__What you need to do__.
[1] From the interview excerpt on the climate debate, echo the text starting with "But information is" and going on through "as a climatologist?".
[2] Answer these questions from the interview excerpt on the climate debate.
(a) Who, according to the opening, cannot give the answer alone?
(b) Which organizations are described as perhaps a little bit behind?
(c) What is called a precondition for debate?
[3] In the interview excerpt on the climate debate, why does the speaker devote time to answering interviews and meeting social actors? Answer in one to three sentences.

__Quoted passage__.
*-*-*
Consequently, you understand that the answer cannot be given by climatologists alone. The question is addressed to human societies. It necessitates a political debate, in the noble sense of the term.

Are the social protagonists sufficiently conscious of the necessity of this debate and of its importance? How can they participate in it?

The environmental NGOs are obviously very present in the debate, as is normal. The trade union organizations are becoming more and more interested in it, as are the employers’ organizations. The development NGOs are perhaps a little bit behind, but in a general manner the tendency is towards the broadening of participation in international conferences. In my opinion this is a very positive point.

It is not just a question of being present as spectator: these conferences are also an extraordinary occasion to share knowledge and to collectivize experience. Information is obviously a precondition. Without it no debate is possible. That is why I devote time to answering interviews and to meeting social actors, whoever they are.

But information is not enough: we need places for the debate, it has to be organized and those who take part on it have to know that it will serve some purpose. It is not a question of discussing for the sake of it.

What message are you carrying in this debate, as a climatologist?
*-*-*
__Dataset excerpt__.
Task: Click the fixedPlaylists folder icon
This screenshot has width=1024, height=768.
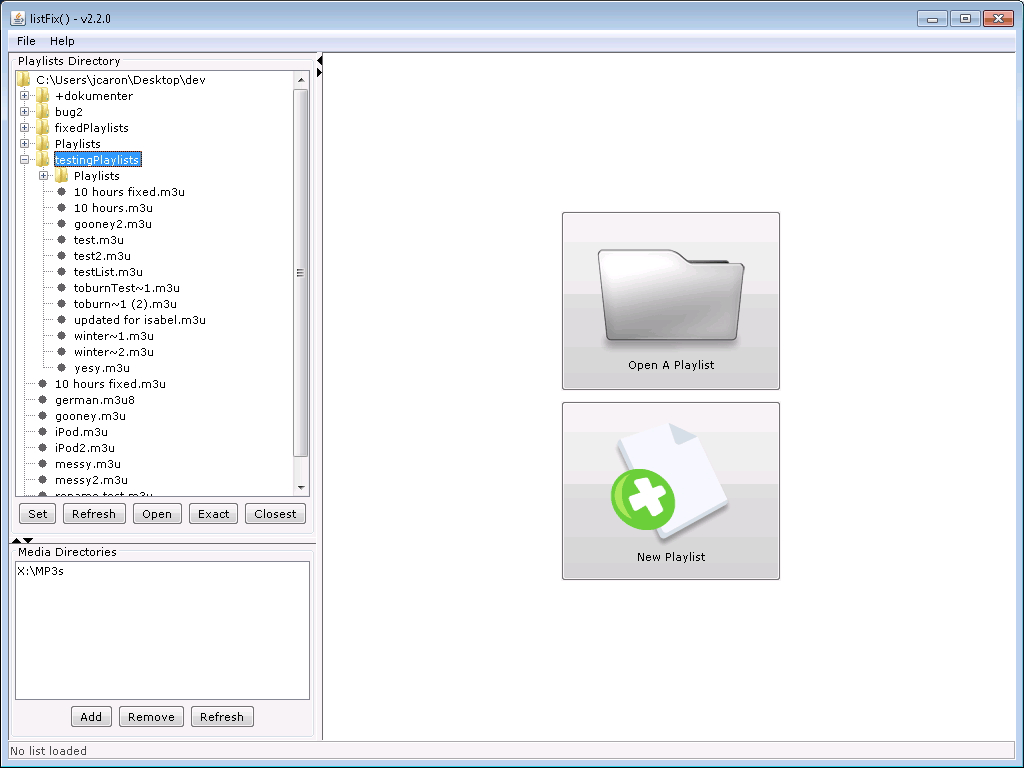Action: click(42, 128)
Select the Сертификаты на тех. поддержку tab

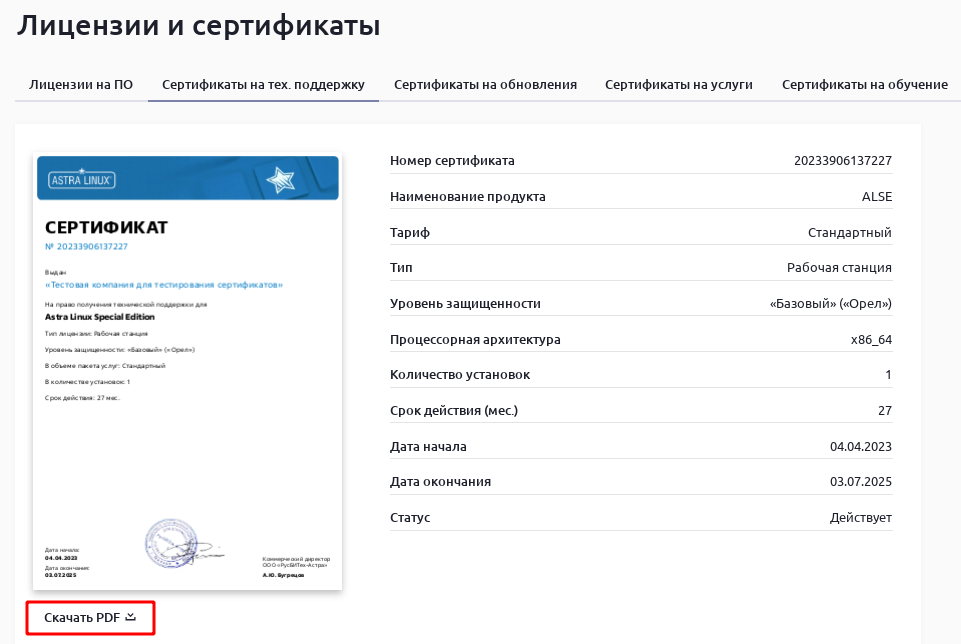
*-*-*
__Solved problems__.
[1]
But information is not enough: we need places for the debate, it has to be organized and those who take part on it have to know that it will serve some purpose. It is not a question of discussing for the sake of it.

What message are you carrying in this debate, as a climatologist?

[2]
(a) Climatologists.
(b) The development NGOs.
(c) Information.

[3] Information is a precondition for the debate, and without it no debate is possible. That is why the speaker spends time on interviews and on meeting social actors.